Harry potter (first one) is on again.... Don't mind if I do! 

Thursday, May 9, 2013

Recovering

I'm finally starting to feel better. Thank goodness because this is been a nightmare. I was considering going to work this morning but the smart part of my brain decided against it.

No point in returning on the first day I feel slightly normal only to be reversed five steps backwards. 

I was actually able to finally step on the scale this morning and as I suspected I have lost weight. 243.2 this morning. 

The blessing in disguise. I wanted to kickstart, but I'm pretty sure that this wasn't what I had in mind. However it's what I was dealt so I have to deal with it. 

One more day on the couch listening to the dog snoring and farting, while watching HGTV &  HBO. I guess life isn't too bad. 

Wednesday, May 8, 2013

Be careful what you wish for!

It's always funny when that phrase comes up. Be careful what you wish for.
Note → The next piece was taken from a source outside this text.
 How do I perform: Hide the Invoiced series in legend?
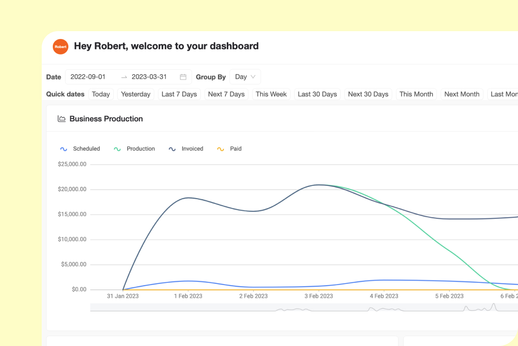point(186,149)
I've been feeling out of sorts and wanting to get back on track with my eating, but not seeming to be able to do it on my own.
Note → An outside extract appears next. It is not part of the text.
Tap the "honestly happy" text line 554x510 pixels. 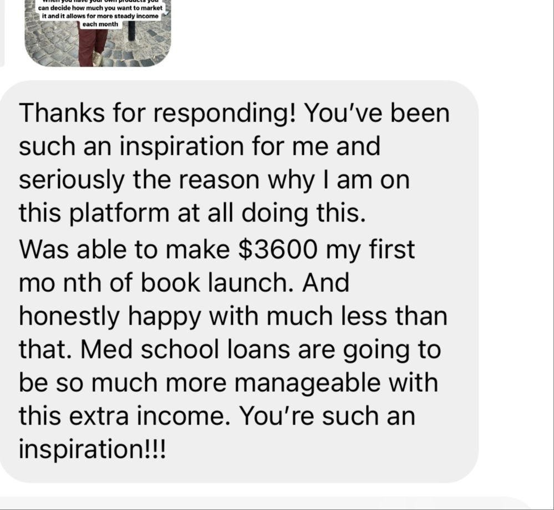click(110, 316)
On Sunday I totally overdid it. I got an aggressive massage washed the dog and did a whole bunch of walking. Lots of stuff bent over and working at odd angles. Sunday night I could feel my back and growing starting to tighten up.

Monday I went to work anyway and struggled to walk around and sit in my chair, my groin and hips were getting worse! But there is work to be done and I, worker bee, must be there to do it no matter the price. I managed to get a chiropractic appointment at 2:30 in the afternoon. She was called by the state of my lower back.

I managed to Finish the work day and head home. Where I sat on the Couch all evening on some ice bags and didn't realize what I'd done to myself until I tried to stand.

From years of abusing my body playing rugby I have many old injuries that crop up. Especially if I'm not looking after myself properly, which quite frankly, I haven't done in years.

I've had this lower back hip groin problem before last year at Thanksgiving in fact.
I pushed and pushed and pushed, and I was on the sofa for a week. Fortunately, I'm slightly smarter than I was last time.

I took some hydrocodone put my legs up and slept for most of the night. And I've been on the couch ever since. Hydrocodone has a terrible effect on me, which is, I don't want to eat and if i do, I just throw up everything. Be careful what you wish for.

So needless to say yesterday, I had some goldfish crackers, perhaps a cup of soup, and a few bits of watermelon. Not how I wanted to lose weight but I'm quite sure it's happened.

We also figured out exactly what's happening - I have a crazy thing going on called Pelvic floor spasms. Which is really not as enjoyable as it sounds. It pretty much feels like I'm being knifed in the crotch whenever I try to move. :(

Basically my back and hips are shot from rugby, and when they start to tighten up - the weakest muscle in the pelvic girdle is the one that's going to suffer. Clearly I need to get on some Keagle exercises.

This morning I am much improved. I was able to actually walk to the bathroom without too much pain. I'm able to eat my cup of yogurt. I am off the hydrocodone. I'm not going to work today, one more day of rest and ice and hopefully I should be well on my way back to good health.


Sunday, May 5, 2013

Plugging along

Nothing to report. lingering in the 246's, working lots of overtime, in fact spent almost 5 hrs at the office on Saturday.

I've been walking the dog more, but not yet getting my ass on the bike.

Mantra for this week: just keep swimming.